Para o especialista imobiliário Luis Horta e Costa, da Square View, encerrar o programa fiscal para Residentes Não Habituais (RNH) pode significar um retrocesso capaz de esvaziar importantes motores da economia portuguesa. A avaliação é de que os incentivos tributários se tornaram um pilar fundamental para atrair investimentos, talentos e diversificação de negócios nos últimos anos.
Criado em 2009 como uma aposta para impulsionar a retomada após a crise financeira global, o regime RNH oferecia vantagens tributárias substanciais para investidores e profissionais estrangeiros que se estabelecessem em Portugal. E os dividendos foram muitos.
“Os investidores do exterior não apenas trouxeram volumes expressivos de capital, como também desempenharam um papel vital na criação de empregos e na introdução de serviços modernos que aumentaram nossa competitividade econômica como país”, avalia Luis Horta e Costa.
Um dos principais beneficiados foi o setor imobiliário português, especialmente o de imóveis de alto padrão. Cidades cobiçadas como Lisboa e Porto testemunharam uma verdadeira ressurreição da demanda e valorização dos ativos graças ao grande influxo de investidores ricos atraídos pelo RNH.
“O mercado imobiliário de luxo encontrou verdadeiro fôlego renovado com o RNH. Seu fim certamente representará uma forte desaceleração para esse ciclo de progresso que vinham gozando”, alerta o cofundador da Square View.
Mas o RNH também foi combustível para o florescimento de um vibrante ecossistema empreendedor de startups e empresas de tecnologia em Portugal. Atraídos pelos incentivos fiscais e alta qualidade de vida, muitos talentos globais do setor optaram por se instalar no país nos últimos anos.
“O que vimos acontecer no segmento de inovação e tecnologia em Portugal desde 2010 foi realmente extraordinário. O RNH tornou possível atrair esses profissionais qualificados que as startups em expansão tanto demandavam”, comenta Ricardo Marvão, da consultoria Beta-i.
É justamente esse dinamismo e diversificação dos negócios que pode ser perdido caso os rumores sobre o fim do programa RNH se concretizem a partir de 2024, como especulado. Luis Horta e Costa prevê nada menos que um “verdadeiro esvaziamento dos investimentos estrangeiros” no país, com impactos negativos em cascata sobre setores estratégicos.
A perspectiva gera apreensão até entre representantes de segmentos tradicionais. Jorge Bota, presidente da Associação das Empresas de Consultoria e Avaliação Imobiliária (ACAI), vê risco de Portugal perder um atrativo poderoso para quadros qualificados num momento em que já enfrenta escassez de mão de obra especializada.

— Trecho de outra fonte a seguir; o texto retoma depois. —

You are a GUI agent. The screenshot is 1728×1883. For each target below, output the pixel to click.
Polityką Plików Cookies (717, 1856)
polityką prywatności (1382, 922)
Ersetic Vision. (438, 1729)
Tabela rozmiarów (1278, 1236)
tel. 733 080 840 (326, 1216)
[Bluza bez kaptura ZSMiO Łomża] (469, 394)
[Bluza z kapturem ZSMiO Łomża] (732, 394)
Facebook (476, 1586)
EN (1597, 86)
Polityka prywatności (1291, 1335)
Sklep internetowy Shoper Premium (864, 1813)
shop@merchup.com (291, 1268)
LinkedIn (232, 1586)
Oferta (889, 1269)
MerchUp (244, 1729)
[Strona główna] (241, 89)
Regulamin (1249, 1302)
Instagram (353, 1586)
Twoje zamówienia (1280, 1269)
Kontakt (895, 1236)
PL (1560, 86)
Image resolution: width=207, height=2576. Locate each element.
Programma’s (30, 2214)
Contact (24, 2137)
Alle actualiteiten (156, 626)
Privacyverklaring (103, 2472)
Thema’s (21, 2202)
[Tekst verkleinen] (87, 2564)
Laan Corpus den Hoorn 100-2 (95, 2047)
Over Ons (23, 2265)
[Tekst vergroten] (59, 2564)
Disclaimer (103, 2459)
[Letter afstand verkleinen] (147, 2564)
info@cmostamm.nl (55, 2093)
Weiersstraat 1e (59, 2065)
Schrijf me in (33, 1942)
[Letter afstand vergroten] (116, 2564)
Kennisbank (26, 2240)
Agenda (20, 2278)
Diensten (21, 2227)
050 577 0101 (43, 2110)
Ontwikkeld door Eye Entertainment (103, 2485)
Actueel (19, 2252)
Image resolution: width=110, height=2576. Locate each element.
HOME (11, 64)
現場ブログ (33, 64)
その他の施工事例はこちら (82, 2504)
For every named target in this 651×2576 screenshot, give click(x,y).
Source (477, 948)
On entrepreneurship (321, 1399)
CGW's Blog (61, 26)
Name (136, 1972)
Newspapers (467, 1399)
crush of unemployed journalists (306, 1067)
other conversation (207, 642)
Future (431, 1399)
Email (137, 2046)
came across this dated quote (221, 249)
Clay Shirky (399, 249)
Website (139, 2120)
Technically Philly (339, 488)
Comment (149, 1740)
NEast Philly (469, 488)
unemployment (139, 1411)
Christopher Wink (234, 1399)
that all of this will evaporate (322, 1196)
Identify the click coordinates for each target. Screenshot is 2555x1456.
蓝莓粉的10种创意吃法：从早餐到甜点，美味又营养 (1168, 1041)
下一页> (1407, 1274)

Para além do provável baque econômico direto, o encerramento do RNH também pode desfigurar a imagem de nação aberta aos negócios globais que Portugal vem construindo, na visão de Luis Horta e Costa. “A essência do programa nunca se limitou aos incentivos financeiros. Ele comunicava que somos um país acolhedor e voltado para o futuro. Descontinuá-lo pode comprometer não só investimentos, mas a narrativa de modernidade que projetamos internacionalmente.”
À medida que rivais regionais como Espanha se movimentam para criar regimes fiscais mais vantajosos, cresce o temor de que Portugal perca relevância sem o RNH. Encontrar uma alternativa à altura para manter o fluxo de investimentos externos será, portanto, um enorme desafio para as autoridades portuguesas.